5 responses to “Nostalgia + Kantianism = Revolution?

  1. Mikhail Emelianov March 30, 2009 at 11:55 pm

    I have to confess that I’ve read the post several times and I’m still at loss as to where the title comes from? Why is “nostalgia” and “kantianism” (what is it?) might produce “revolution” or equal to “revolution” with a question mark?

  2. kvond March 31, 2009 at 10:20 am

    Mikhail,

    The title comes from the selection from Carl’s post. The Left is struggling with Habermas’s Kantianism, (in my view, creating their own Kantian appropriations), and engaged in Nostalgia, something that does not really add up to “revolution”.

  3. Mikhail Emelianov March 31, 2009 at 10:42 am

    I see, I suppose I never really took Habermas’ Kantianism too seriously, probably because it’s sort of diluted…

  4. larvalsubjects April 1, 2009 at 11:49 pm

    I can’t say that I’ve noticed Habermas’ thought as being a very recognized or respected position within the Left. Of course, this depends on what you’re referring to by the Left. If you’re referring to the Left with respect to prevailing political theory in Continental philosophy circles characterized by people who are enthusiastic about thinkers such as Badiou, Zizek, Negri and Hardt, Deleuze and Guattari, Marx, Foucault, Agamben, etc., then here Habermas is almost entirely ignored. Moreover, the concept of “revolution” is almost entirely absent in Habermas’ work, and I think it’s only a subset of these political theorists that think of revolution or immediate and total overturning of capitalism is the way to go.

    If, by contrast, you’re referring to the Left as American liberals then your analysis might be more on mark. However, liberalism is essentially a moderate conservative position, not a leftist position. Here political thinkers like Rawls and Habermas are heroes. But the liberals don’t talk about revolution at all, nor even about overturning or transforming capitalism, but are instead focused on procedural politics that maintains “rights”. There’s not much in the way of a discourse of emancipation among the liberals.

  5. kvond April 2, 2009 at 7:12 am

    You are going to have to take the point up with Carl, for I was responding to what he wrote, which I quoted:

    “The critical theorists are hopelessly wrapped around their own fannies confined to dealing with Habermas’ Kantianism, but they still occasionally remember what it’s all supposed to be about.”

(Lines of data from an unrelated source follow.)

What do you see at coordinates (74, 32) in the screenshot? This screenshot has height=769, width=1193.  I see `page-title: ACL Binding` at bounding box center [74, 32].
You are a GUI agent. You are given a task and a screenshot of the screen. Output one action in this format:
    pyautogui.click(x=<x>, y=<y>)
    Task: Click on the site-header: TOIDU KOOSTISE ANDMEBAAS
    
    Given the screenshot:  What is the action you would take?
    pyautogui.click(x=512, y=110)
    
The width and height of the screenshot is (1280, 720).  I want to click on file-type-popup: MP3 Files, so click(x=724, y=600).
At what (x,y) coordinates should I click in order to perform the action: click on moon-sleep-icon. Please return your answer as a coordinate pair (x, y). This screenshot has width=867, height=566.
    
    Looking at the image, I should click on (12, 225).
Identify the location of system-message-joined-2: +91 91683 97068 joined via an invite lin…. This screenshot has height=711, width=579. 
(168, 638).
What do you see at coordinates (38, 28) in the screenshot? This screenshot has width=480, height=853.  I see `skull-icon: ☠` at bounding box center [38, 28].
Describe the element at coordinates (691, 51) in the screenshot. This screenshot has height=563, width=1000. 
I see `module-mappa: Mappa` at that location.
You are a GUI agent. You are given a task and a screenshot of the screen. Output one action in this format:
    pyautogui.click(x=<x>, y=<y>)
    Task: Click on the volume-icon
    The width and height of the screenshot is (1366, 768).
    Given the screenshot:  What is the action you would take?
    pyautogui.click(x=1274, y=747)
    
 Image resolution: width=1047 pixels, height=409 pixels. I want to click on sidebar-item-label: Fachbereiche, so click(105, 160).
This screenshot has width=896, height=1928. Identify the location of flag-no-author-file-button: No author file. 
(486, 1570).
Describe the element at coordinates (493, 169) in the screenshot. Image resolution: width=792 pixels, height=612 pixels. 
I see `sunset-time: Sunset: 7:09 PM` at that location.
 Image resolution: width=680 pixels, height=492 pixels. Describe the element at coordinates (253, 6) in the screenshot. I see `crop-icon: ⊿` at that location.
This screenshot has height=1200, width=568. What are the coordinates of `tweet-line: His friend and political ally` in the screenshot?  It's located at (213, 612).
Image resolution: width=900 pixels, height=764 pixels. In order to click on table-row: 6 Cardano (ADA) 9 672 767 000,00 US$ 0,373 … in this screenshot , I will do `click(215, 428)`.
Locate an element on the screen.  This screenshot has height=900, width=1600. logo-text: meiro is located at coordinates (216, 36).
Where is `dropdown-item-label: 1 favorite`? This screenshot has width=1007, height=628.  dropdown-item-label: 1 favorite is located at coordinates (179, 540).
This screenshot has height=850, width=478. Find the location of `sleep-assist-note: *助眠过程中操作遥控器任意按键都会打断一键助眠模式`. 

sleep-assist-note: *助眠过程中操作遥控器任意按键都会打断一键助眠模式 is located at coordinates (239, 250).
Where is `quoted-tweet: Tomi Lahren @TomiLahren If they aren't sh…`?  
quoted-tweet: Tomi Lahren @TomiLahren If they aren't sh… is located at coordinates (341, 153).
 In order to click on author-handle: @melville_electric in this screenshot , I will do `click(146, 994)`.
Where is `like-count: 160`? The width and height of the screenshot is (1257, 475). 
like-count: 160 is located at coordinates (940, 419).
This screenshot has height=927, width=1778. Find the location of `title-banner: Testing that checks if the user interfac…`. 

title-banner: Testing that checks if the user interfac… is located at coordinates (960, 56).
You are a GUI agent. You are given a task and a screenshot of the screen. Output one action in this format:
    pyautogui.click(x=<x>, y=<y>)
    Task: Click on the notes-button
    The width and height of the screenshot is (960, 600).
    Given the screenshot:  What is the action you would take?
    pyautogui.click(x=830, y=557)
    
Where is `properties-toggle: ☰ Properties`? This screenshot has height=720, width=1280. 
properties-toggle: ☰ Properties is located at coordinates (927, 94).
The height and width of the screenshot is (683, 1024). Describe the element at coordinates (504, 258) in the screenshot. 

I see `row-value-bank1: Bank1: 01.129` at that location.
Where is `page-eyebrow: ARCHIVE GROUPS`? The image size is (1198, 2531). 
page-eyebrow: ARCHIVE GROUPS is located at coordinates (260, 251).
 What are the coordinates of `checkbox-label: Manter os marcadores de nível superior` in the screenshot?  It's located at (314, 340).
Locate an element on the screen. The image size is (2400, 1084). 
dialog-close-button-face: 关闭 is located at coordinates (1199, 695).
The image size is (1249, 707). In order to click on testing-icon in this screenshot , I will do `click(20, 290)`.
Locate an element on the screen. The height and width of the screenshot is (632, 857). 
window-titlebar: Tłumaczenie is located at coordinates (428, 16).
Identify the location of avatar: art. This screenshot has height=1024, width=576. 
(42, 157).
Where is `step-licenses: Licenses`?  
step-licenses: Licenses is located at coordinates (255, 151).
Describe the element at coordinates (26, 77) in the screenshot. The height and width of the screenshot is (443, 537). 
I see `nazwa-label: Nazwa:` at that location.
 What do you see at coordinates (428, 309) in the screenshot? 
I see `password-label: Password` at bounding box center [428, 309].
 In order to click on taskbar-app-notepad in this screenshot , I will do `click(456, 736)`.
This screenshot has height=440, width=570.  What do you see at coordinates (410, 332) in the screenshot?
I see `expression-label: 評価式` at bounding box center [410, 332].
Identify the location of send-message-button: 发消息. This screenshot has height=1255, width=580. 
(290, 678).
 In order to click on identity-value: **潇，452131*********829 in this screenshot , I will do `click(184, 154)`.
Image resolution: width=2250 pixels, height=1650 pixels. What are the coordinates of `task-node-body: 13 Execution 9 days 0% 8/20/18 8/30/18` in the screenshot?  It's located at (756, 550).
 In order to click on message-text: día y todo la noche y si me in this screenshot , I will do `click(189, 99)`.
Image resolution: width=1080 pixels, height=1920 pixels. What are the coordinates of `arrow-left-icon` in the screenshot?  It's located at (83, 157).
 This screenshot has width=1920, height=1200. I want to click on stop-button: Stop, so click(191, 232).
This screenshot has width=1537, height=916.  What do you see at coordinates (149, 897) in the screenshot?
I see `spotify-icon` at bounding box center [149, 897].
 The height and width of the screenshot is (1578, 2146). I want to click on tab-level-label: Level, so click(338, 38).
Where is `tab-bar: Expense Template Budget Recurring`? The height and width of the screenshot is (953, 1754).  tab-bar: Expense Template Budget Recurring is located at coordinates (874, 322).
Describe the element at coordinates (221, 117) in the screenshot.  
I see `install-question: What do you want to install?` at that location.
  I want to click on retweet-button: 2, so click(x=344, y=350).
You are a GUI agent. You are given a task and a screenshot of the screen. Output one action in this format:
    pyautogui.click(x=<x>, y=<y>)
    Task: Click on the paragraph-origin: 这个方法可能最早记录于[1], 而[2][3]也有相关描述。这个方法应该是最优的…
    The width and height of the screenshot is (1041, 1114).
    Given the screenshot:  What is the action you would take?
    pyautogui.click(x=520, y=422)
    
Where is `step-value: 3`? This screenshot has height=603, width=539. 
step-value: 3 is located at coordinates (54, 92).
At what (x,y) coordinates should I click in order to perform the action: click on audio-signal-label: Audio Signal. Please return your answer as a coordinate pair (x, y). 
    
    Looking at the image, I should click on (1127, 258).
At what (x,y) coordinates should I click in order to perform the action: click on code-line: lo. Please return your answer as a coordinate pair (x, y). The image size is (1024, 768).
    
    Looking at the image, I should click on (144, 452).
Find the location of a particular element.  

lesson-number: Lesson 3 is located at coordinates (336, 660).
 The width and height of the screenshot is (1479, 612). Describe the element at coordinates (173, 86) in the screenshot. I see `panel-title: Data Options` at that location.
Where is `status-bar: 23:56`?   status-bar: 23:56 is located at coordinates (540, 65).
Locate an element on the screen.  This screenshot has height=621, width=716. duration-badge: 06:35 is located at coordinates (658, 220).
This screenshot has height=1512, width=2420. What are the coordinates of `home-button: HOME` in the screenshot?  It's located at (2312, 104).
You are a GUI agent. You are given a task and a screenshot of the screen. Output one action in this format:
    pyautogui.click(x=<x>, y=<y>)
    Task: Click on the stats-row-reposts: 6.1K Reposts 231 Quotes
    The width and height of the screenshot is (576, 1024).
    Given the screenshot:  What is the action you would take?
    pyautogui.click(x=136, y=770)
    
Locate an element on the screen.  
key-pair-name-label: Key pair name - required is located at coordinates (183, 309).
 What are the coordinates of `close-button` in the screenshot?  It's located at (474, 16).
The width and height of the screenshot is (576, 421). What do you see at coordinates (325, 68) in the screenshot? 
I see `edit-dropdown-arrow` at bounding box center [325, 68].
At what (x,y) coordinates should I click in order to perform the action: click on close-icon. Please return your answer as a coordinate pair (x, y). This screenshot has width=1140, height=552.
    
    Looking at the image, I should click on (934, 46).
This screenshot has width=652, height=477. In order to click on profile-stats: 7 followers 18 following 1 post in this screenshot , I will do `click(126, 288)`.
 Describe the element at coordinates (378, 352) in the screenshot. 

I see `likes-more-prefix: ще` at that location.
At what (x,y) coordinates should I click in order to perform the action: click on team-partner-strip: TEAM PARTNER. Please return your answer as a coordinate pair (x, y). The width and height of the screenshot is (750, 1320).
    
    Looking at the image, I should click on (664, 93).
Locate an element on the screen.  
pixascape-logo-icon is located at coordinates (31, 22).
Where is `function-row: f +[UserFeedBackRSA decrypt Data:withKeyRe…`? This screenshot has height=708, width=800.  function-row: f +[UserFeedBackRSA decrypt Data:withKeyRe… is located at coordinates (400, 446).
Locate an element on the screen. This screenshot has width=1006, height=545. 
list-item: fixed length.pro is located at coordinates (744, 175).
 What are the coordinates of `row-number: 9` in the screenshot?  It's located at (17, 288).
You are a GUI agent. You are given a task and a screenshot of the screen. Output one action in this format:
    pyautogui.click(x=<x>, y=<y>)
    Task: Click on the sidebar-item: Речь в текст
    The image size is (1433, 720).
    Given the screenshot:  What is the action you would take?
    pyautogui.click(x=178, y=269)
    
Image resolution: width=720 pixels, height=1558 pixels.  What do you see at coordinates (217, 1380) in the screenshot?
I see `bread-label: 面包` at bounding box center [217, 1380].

    Personally, though Habermas is “ignored” by the high-end theorists of ontologies, what is not ignored is the traction Habermas gets in wider society. If I read Carl correctly, the problem that Marxists have (and those generally nostalgic for ’68) is that aside from their little circle of highly elite, jargon-rich readership, they have very little place in the political discourse. Habermas is ignored by them, but not ignored as representing the philosophical engagement of left-of-center politics, on the whole. The entire point is that “talking about revolution” has become a pastime of a highly select sliver of University society, and as such probably has very little connection with any “real” revolution.